New Opportunities Emerge
The years following the initial RNAi publication saw a massive influx of research describing RNAi mechanics with new terms being introduced into the biological lexicon such as Dicer, RISC, and Argonaute to explain the RNA-dependent gene silencing process. At the same time, many investigators had fixed their gaze toward clinical applications of this new gene-silencing technique. The potential for this method to treat and possibly even cure diseases as diverse as blindness and cancer was viewed, at that time, to be limitless.
The continued study of RNAi allowed researchers to discover that dsRNA sequences approximately 70 nucleotides in length, called short-hairpin RNAs (shRNAs), may be cleaved by the Dicer enzyme into smaller molecules. These molecules, which are 21 nucleotides long, are functional. They are dubbed small interfering RNAs or siRNAs. The antisense strand of siRNA then merges with RISC (RNA-induced silencing complex) to guide it to the siRNA-complementary mRNA molecule, signaling mRNA’s demise by cellular machinery. Researchers found that this molecular pathway and many of its components were highly conserved across mammalian species, a finding that encouraged RNAi research to move rapidly across species and gear up for the eventual jump into human trials.
In the early years of the new millennium (ca. 2002), a few enterprising biotechnology companies decided to go “all in” with RNAi, believing firmly in the science’s potential for significant impact on disease. One such company was Ribozyme Pharmaceuticals. The company, which changed its name in 2003 to Sirna Therapeutics to reflect its renewed commitment toward gene-silencing technology, was later bought by Merck & Co. in 2006. In the company’s Sirna days, it developed an RNAi therapy against age-related macular degeneration (AMD). The therapy was put into clinical trials, but Phase II results were less than spectacular, causing the trials to be shut down toward the end of 2008.
The Sirna outcome is one of the dozens of examples of RNAi-based companies that were (and still are) looking to make their mark on history. While the AMD clinical trial failed, early clinical successes using refined versions of RNAi technology have increased over the past several years.

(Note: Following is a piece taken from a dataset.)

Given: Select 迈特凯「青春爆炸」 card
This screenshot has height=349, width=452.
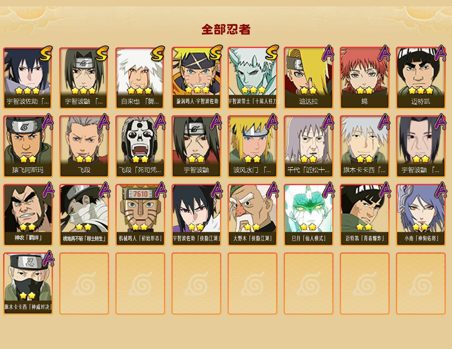Looking at the screenshot, I should [x=364, y=215].

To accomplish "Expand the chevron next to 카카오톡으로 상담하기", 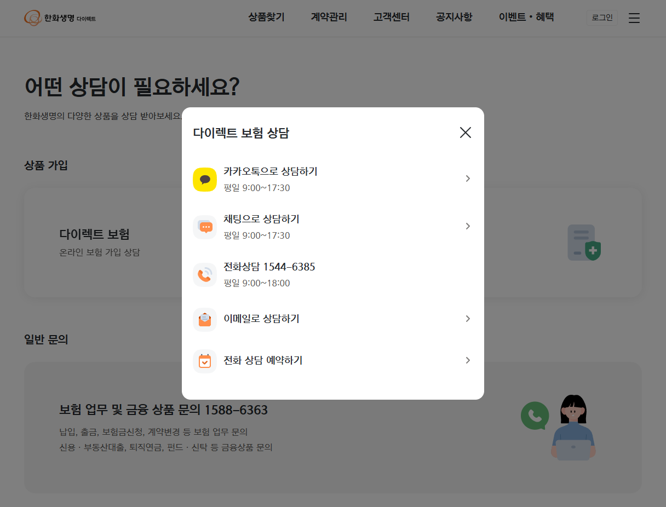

Moreover, an even greater understanding of the basic molecular biology behind RNA-induced gene silencing has led to technological improvements as a laboratory tool and clinical therapeutic. However, despite gains made, the perception of RNAi as a clinically useful tool have yet to be realized and may suffer an even more critical blow with the genome-editing tool CRISPR setting the molecular biology field ablaze with excitement over the last several years.
Time will tell what the future holds for RNAi in the clinical arena, but its impact on the biological sciences has been nothing short of remarkable. Opening new avenues of research in the areas of gene silencing and regulation has led to entirely new business endeavors being created to address the needs of RNAi researchers and those seeking to utilize the technique therapeutically. All told, it's not difficult to see why Drs. Fire and Mello were awarded the 2006 Nobel Prize in Medicine for their seminal research. Who would have thought the petunia could have so much impact on modern science?